TRECHO DO DOCUMENTO:
=======
Saúde

Entenda a relação entre cesariana marcada e o risco de prematuridade

A idade gestacional é apenas uma estimativa, a certeza de que o bebê está pronto para nascer é o início do trabalho de parto. Marcar uma cesariana antes da 39ª semana, além de não ter respaldo técnico, é arriscado para o bebê, que pode nascer prematuro ou imaturo. Índice de prematuridade no Brasil alcança 12,5%, considerado muito elevado pelos parâmetros da OMS

Valéria Mendes

Nas regiões mais desenvolvidas do Brasil (Sul e Sudeste) é maior a incidência de prematuridade
Com 37 semanas, a empresária Magali Alvarenga, 34 anos, descobriu pela secretária do médico que acompanhava seu pré-natal que o especialista estaria em viagem na semana que antecederia a data provável do parto de seu segundo filho e para quem pagaria R$ 7 mil, além das despesas com o plano de saúde. Ela conta que o ginecologista já tinha acompanhado o parto de seu primeiro filho, Eric, de 3 anos, que nasceu de cesariana. “Ele sabia que eu queria parto normal, mas me ofereceu adiantar a cirurgia para a 38ª semana, antes de viajar”, relata. Magali foi categórica e disse que não queria marcar data, que queria entrar em trabalho de parto e não gostaria de uma segunda cesariana. “Até parece que faria uma cesariana para acompanhar agenda de médico”, desabafa.


Magali pediu, então, uma indicação de outro especialista, mas ouviu do médico que a acompanhava no pré-natal que ele tinha como política só indicar um segundo nome se houvesse necessidade. Eles teriam ainda uma semana e meia antes do compromisso do profissional fora de Belo Horizonte... A empresária fingiu concordar, mas foi em busca de outra pessoa. “Eu preferia ter meu filho com um plantonista do que tirá-lo antes da hora”, enfatiza.

A mãe de Eric e Breno, que tem 15 dias de vida, diz ter encontrado um médico “super a favor do parto normal que não colocou a minha primeira cesárea como impedimento e ainda não cobrava ‘por fora’”. A data prevista para o caçula nascer era 24 de janeiro, mas no dia 22, o garotinho deu sinais de que queria vir ao mundo. “Durante a madrugada senti minhas primeiras contrações e fui para o hospital, fiquei 6 horas em trabalho de parto, o médico me sugeriu esperar mais um pouco, mas eu já estava com muita dor e optei pela cesariana. O Breno estava sentado e nasceu com 4,045 quilos”, finaliza a empresária.
=======
TAREFAS SOLICITADAS:
(a) Segundo a reportagem sobre cesariana marcada e prematuridade, qual é o índice de prematuridade no Brasil?
(b) Prossiga a reportagem sobre cesariana marcada e prematuridade a partir do último parágrafo apresentado.

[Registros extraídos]
=======
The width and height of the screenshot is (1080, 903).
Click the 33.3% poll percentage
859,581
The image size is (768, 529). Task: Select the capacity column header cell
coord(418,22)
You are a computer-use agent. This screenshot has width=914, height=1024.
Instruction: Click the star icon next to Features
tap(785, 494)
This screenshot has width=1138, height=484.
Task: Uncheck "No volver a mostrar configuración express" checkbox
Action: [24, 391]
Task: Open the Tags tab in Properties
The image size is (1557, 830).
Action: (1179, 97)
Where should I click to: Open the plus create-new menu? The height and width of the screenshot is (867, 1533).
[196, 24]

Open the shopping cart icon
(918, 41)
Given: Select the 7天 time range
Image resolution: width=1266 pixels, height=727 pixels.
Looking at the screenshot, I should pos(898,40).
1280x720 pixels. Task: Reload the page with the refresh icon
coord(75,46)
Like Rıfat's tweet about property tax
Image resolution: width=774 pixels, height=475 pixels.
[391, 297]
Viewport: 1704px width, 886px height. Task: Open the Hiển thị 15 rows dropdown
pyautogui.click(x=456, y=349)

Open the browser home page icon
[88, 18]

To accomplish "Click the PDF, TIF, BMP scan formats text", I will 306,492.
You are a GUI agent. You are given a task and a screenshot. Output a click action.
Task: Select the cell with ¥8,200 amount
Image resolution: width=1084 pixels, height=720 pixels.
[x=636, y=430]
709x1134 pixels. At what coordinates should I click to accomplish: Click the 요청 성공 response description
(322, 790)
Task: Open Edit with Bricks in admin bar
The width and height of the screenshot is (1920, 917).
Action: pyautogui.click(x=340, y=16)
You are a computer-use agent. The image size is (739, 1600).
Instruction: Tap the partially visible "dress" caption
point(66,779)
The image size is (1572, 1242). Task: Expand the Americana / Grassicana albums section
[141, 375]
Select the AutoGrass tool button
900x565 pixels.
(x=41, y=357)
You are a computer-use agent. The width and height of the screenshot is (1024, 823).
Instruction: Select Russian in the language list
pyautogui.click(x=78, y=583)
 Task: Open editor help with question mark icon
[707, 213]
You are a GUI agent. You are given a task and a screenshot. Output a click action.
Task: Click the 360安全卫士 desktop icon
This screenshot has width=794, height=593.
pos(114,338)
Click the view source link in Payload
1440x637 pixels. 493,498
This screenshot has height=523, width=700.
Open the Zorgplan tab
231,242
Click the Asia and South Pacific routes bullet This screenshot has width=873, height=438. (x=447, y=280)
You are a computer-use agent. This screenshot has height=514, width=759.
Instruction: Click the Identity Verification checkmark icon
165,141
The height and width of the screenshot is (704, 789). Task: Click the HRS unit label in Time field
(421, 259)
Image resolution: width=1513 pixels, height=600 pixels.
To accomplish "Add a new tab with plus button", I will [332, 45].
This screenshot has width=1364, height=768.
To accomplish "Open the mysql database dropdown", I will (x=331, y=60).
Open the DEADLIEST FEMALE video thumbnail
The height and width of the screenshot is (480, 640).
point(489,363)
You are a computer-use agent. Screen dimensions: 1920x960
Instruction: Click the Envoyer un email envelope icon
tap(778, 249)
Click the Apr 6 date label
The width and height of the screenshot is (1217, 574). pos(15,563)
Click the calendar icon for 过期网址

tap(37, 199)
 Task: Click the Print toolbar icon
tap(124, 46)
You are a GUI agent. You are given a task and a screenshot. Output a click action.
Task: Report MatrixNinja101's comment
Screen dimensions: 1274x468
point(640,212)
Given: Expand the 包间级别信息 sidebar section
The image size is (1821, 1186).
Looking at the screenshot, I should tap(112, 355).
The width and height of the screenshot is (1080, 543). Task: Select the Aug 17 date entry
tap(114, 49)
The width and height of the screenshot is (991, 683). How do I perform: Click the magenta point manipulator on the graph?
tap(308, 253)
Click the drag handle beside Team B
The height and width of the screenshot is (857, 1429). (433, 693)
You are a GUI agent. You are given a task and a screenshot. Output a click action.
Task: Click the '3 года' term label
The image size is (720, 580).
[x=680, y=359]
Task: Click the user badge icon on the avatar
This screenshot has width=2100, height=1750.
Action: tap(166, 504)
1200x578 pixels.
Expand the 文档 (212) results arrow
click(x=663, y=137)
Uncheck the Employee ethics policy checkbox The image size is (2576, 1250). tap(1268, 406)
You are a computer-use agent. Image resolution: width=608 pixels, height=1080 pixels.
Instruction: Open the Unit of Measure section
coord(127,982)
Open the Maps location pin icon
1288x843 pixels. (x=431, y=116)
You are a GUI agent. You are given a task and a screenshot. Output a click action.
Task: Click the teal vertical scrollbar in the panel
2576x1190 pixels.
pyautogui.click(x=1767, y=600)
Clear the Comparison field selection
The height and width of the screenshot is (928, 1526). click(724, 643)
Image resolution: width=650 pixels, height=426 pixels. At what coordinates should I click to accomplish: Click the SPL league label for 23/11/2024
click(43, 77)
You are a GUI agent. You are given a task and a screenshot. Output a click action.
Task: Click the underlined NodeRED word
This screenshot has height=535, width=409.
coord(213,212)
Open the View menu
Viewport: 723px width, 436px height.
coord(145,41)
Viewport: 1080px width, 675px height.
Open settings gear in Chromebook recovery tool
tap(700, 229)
=======
RESPOSTAS:
(a) O índice de prematuridade no Brasil alcança 12,5%.

(b)
O Brasil vive um fenômeno que tem sido chamado de paradoxo epidemiológico: nas regiões mais desenvolvidas (Sul e Sudeste) é maior a incidência de prematuridade. Um estudo do Unicef em parceria com o Ministério da Saúde mostra que, a cada ano que passa, aumenta o número de bebês que nascem prematuros por aqui. Em 2000, o índice era de 7%; em 2014 chegou a 12,5% e coloca o Brasil no mesmo patamar dos países de baixa renda, de acordo com a Organização Mundial de Saúde. Na Inglaterra, por exemplo, esse índice é 55% menor. “Pesquisas apontam uma estreita relação entre prematuridade e cesariana marcada”, afirma a coordenadora da Linha de Cuidados Neonatais do Hospital Sofia Feldman, a médica neonatologista Raquel Lima.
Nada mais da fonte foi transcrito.